Summary
stating that the implied covenant of good faith and fair dealing is "part and parcel" of the underlying contract
Summary of this case from Shelton v. SethnaOpinion
2090
October 31, 2002.
Judgment, Supreme Court, New York County (Herman Cahn, J. and a jury), entered June 4, 2001, in an action arising out of a licensing agreement that expired on December 31, 1999, dismissing plaintiff licensee's "claims . . . for damages accruing after December 31, 1999" and "claims . . . for damages accruing prior to December 31, 1999," and awarding defendant licensor damages on its counterclaim for unpaid royalties, unanimously modified, on the law and the facts, to reinstate plaintiff's breach of contract claim insofar as it seeks damages accruing before December 31, 1999, and to remand the matter for further proceedings, and otherwise affirmed, without costs.
MATTHEW C. GRUSKIN, for plaintiff-appellant.
ANTHONY L. PACCIONE, for defendant-respondent.
Before: Mazzarelli, J.P., Saxe, Ellerin, Lerner, Marlow, JJ.
The judgment is based on the jury's answers to interrogatories that the trial court construed to be in favor of the licensor but are irreconcilably inconsistent. In interrogatory 1, the jury answered that the licensor did not breach the license agreement, and in interrogatory 2 answered that the licensor breached the covenant of good faith and fair dealing. The answers cannot be reconciled in view of the court's charge (see Brewster v.
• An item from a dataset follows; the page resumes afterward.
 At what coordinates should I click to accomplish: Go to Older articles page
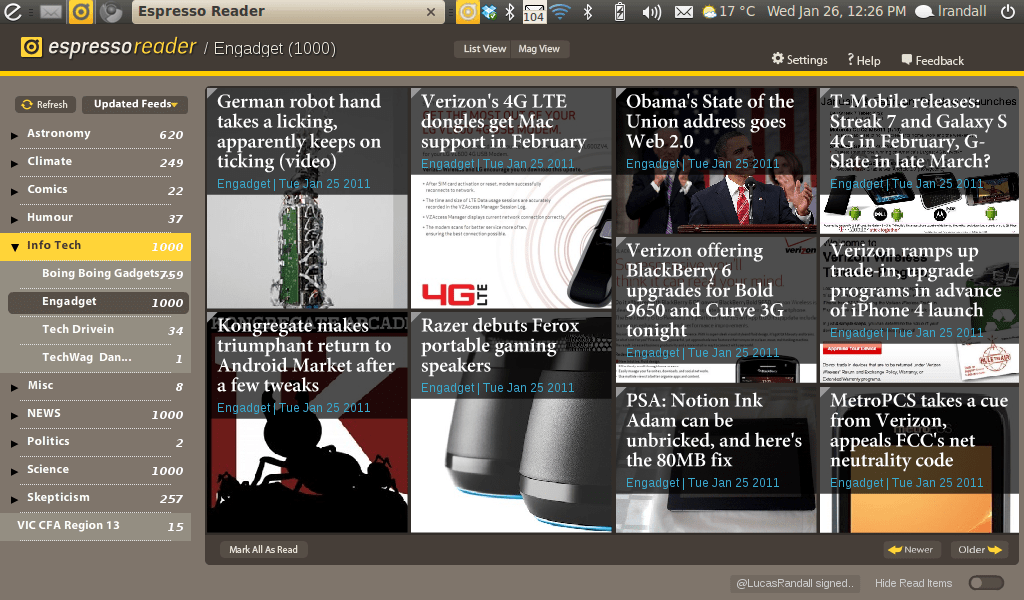pos(980,550)
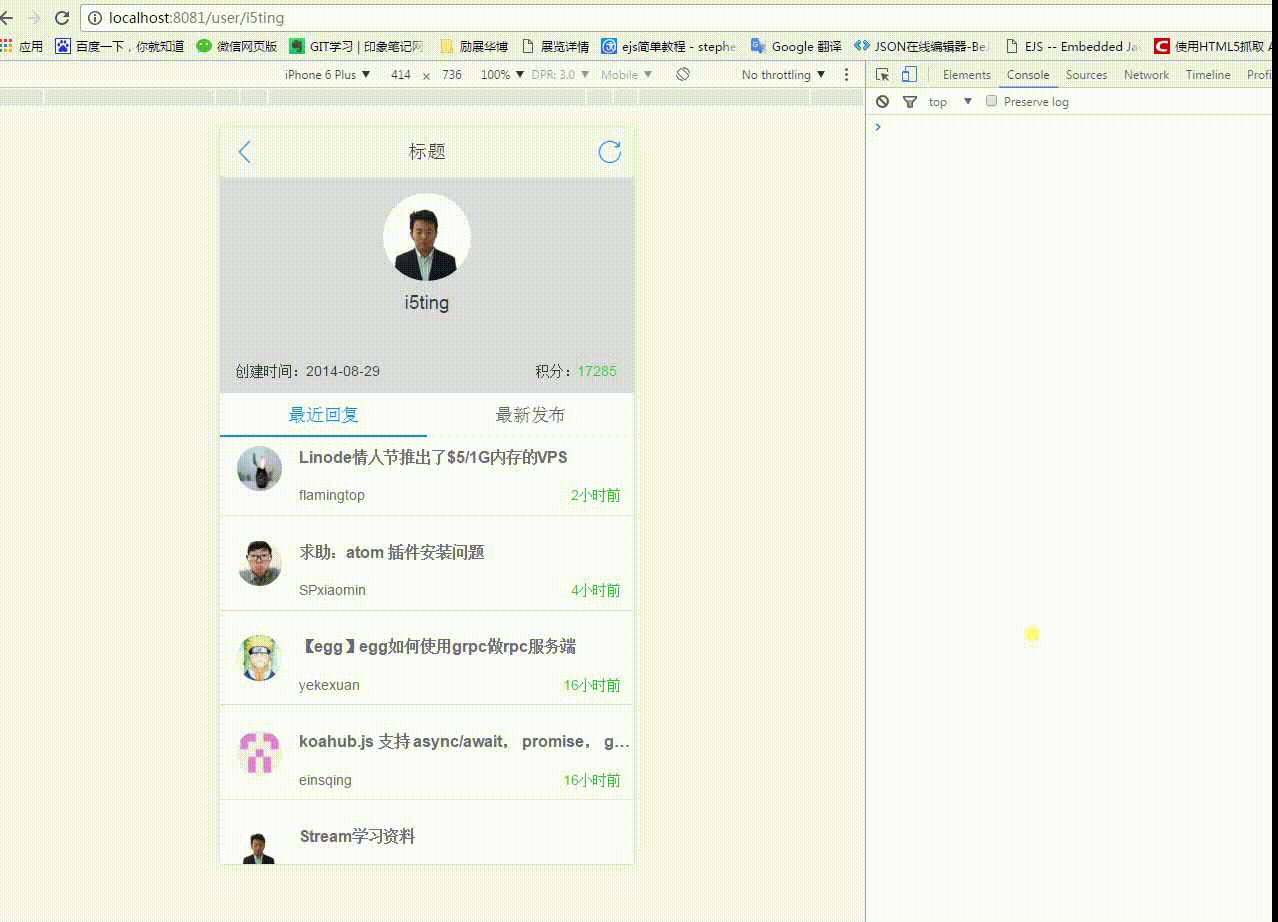This screenshot has height=922, width=1278.
Task: Switch to the Network tab in DevTools
Action: (x=1146, y=75)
Prince Apts., 264 A.D.2d 611, 615-616, lv dismissed 94 N.Y.2d 875, lv denied 94 N.Y.2d 762), which correctly conveyed that the implied covenant was part and parcel of the license agreement (see Van Valkenburgh, Nooger Neville v. Hayden Publ. Co., 30 N.Y.2d 34, 45, cert denied 409 U.S. 875), and that a breach of the covenant was a breach of the agreement. Also inconsistent were the jury's answers to interrogatory 3 that the licensee did not substantially comply with its obligations under the agreement, and to interrogatory 4 that such noncompliance by the licensee did not excuse any failure to comply by the licensor. In this regard, the trial court instructed that a breach by the licensee that was "trivial," i.e, did not implicate substantial performance or good faith, would not excuse a breach by the licensor. Thus, implicit in the finding in interrogatory 4 that the licensor's breach was not excused was a finding that the licensee had substantially complied with the agreement, contrary to the finding in interrogatory 3. Given these irreconcilable inconsistencies, judgment should not have been entered in favor of the licensor (see Marine Midland Bank v. Russo Produce Co., 50 N.Y.2d 31, 40), at least with respect to the licensee's claim that it was prevented from performing by the licensor's lack of good faith and fair dealing, and we modify accordingly.
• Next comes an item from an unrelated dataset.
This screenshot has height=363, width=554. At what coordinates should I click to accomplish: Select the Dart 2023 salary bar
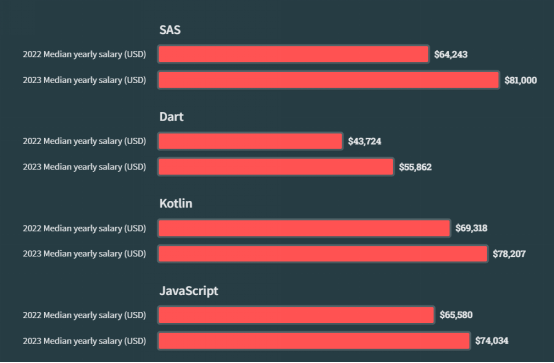coord(276,167)

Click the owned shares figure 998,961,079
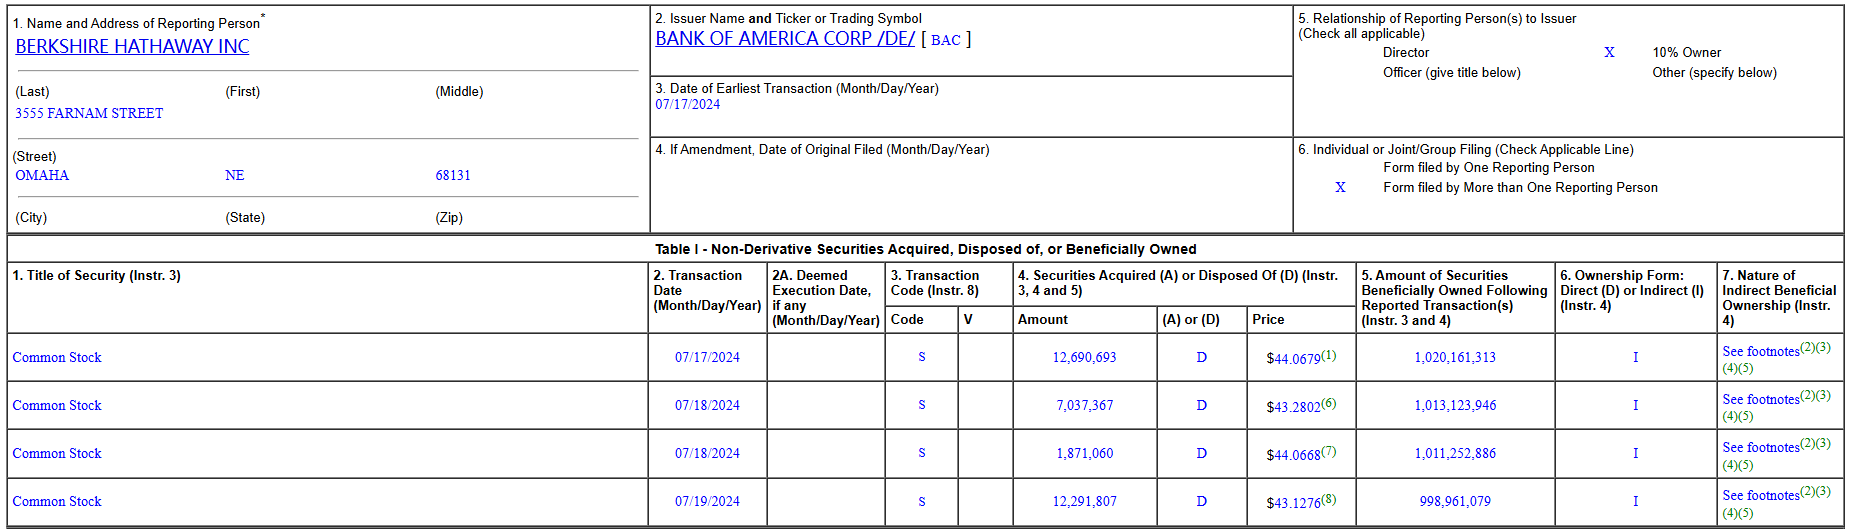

In other respects the judgment should be affirmed. Summary judgment was properly granted in favor of the licensor on its counterclaim for unpaid royalties, in view of the provision in the agreement expressly prohibiting the licensee from withholding any royalties as setoffs against any claim it may have against the licensor (see Lincoln Plaza Tenants Corp. v. MDS Props. Dev. Corp., 169 A.D.2d 509, 512). In any event, the licensee could not, after alleging a breach by the licensor, continue to sell merchandise under the licensor's trademark and otherwise receive benefits under the agreement without paying royalties and otherwise performing its obligations under the agreement (see Rosenthal Paper Co. v. National Folding Box Paper Co., 226 N.Y. 313, 325; Warner-Jenkinson Co. v. Allied Chem. Corp., 567 F.2d 184, 188).
The licensee's claim for post-1999 damages was properly dismissed. Absent a renewal, the contract expired by its own terms on December 31, 1999. The licensee was not entitled to renewal because, having failed to tender the royalties and advertising expenses due, it was not in compliance with the agreement. We reject the licensee's argument that it was entitled to a renewal because it was in compliance with the agreement at the instant it sought to renew. In fact, the licensee was not in compliance at that instant, as it had already informed the licensor that it would not make the required sales figures to permit renewal. Even if the licensor's alleged bad faith was the cause of such noncompliance, the licensee would not have been relieved of its obligation to continue paying royalties thereafter, as noted above.
The licensee's claim for tortious interference with prospective economic advantage was properly dismissed as duplicative of its claim for breach of contract (see New York Univ. v. Continental Ins. Co., 87 N.Y.2d 308, 319-320). Its claim for punitive damages was properly dismissed for failure to show the requisite morally reprehensible conduct (see id., at 315-316).
THIS CONSTITUTES THE DECISION AND ORDER OF THE SUPREME COURT, APPELLATE DIVISION, FIRST DEPARTMENT.